I spent the first 40 years of my life needing people. ALL. THE. TIME. For everything: To eat, to sleep, to stay awake, to feel, to vent, to feel worthy… to feel better. When there was no voice on the other end of the line or arms to fall into at the beginning, middle or end of a particularly brutal day, I would scream in pain. I could not function. I had imprisoned myself in neediness and handed the keys to others. Only if they opened the lock would I breathe.
It was no way to live. I wasn’t free. I had jailed myself.
Finally, the day came when a friend left the keys outside my self-imposed prison.
I remember clearly the moment I knew no one was coming. That pain. It ripped me, tore at me in places I never knew. I had no air. There is no possible way my shriveled fingers would turn that lock. There is no way I could ever feel loved again, feel air, feel breeze, see colour, feel light, feel lit. My sun had set.
To this day I don’t know how I bore the agony. How I didn’t somehow succumb to ending it all. But then, I do know how… there was this one face, this tiny trusting face that looked upon me for light. My son would die without me. And I would NOT let him live in the dark. I would set myself free so I could be his light, his air… My courage is not mine; it is birthed by his love. My ability to build myself back up is not for me… it is for him. This is the power of children — they inspire us to raise ourselves.
As I sat day in and day out, alone, feeling the complete abandonment of my childhood… when I would ache for the phone to ring to hear THEIR voice, knowing that no one was coming… I realised why I had needed others. I could not face my pain and be there for myself because no one had physically and emotionally been there for me in my darkest hours of childhood.
And I finally felt the truth: There was no one coming anymore. There was only me; me, my constant. I was always there. I would always turn the key. I didn’t have to wait for me to show up. Just THIS realisation is freedom.
I don’t need anyone anymore in the way that I did. I am my air. My lungs are mine and my son’s; my heart is mine and his; my arms strong enough to hold me and him. As I lean into me, I show him how to be free.
There are only two people children truly need: their parents. They need their parents to be deep and full to feel nourished. That time of deep need… it is finite; it comes to an end. When children are given unconditional presence and love, they fill up. They FEEL their worth; their cup remains FULL in the face of famine. But to get our children to that powerful place of self-sufficiency, we need to FIRST be our own source. We need to FIRST lean within.
We are starving. All of us. We have all been failed in ways that have left us broken. We have all felt conditionally loved… it’s not our parent’s fault. It is how they were raised. They didn’t know any other way...

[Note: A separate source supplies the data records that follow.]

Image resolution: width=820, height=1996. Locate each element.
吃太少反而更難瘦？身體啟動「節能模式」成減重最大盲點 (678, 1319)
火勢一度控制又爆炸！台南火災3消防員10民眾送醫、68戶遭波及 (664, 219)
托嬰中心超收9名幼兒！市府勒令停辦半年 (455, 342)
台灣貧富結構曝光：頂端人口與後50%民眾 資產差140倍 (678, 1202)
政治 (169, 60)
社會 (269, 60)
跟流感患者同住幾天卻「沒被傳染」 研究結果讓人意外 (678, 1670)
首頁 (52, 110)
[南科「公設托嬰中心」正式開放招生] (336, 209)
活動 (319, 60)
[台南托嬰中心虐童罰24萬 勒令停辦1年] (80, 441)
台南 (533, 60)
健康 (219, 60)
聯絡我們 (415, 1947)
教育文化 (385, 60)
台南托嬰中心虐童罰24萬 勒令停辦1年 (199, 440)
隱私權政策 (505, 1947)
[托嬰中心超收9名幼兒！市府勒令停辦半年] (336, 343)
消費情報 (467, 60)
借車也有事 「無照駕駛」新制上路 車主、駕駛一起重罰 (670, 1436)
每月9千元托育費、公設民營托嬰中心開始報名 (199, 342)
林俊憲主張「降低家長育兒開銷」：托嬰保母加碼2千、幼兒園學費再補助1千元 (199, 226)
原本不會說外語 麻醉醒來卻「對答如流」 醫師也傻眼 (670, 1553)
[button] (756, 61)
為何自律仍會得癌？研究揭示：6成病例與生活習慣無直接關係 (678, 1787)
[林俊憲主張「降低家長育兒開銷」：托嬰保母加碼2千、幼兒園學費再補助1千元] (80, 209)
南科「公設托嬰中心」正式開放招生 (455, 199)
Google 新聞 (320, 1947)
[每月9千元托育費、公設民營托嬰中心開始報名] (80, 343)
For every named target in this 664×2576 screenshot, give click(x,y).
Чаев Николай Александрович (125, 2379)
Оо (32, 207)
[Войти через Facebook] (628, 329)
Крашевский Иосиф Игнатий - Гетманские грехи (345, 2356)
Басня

But by giving ourselves the love we need, listening to ourselves the way we needed to be listened to and seeing ourselves for who we are, WE can break the cycle. WE can learn to love ourselves and our children differently.
And then, we WILL be FREE.
Freedom is not needing anyone or anything on the outside.
Freedom is feeling trust in our capacity.
Freedom is, above all, FAITH in ourselves.
Raise yourself. Meet your pain. And as we learn to become our own sun, we will set both ourselves, and our children, FREE.
Childhood trauma is the source of all pain.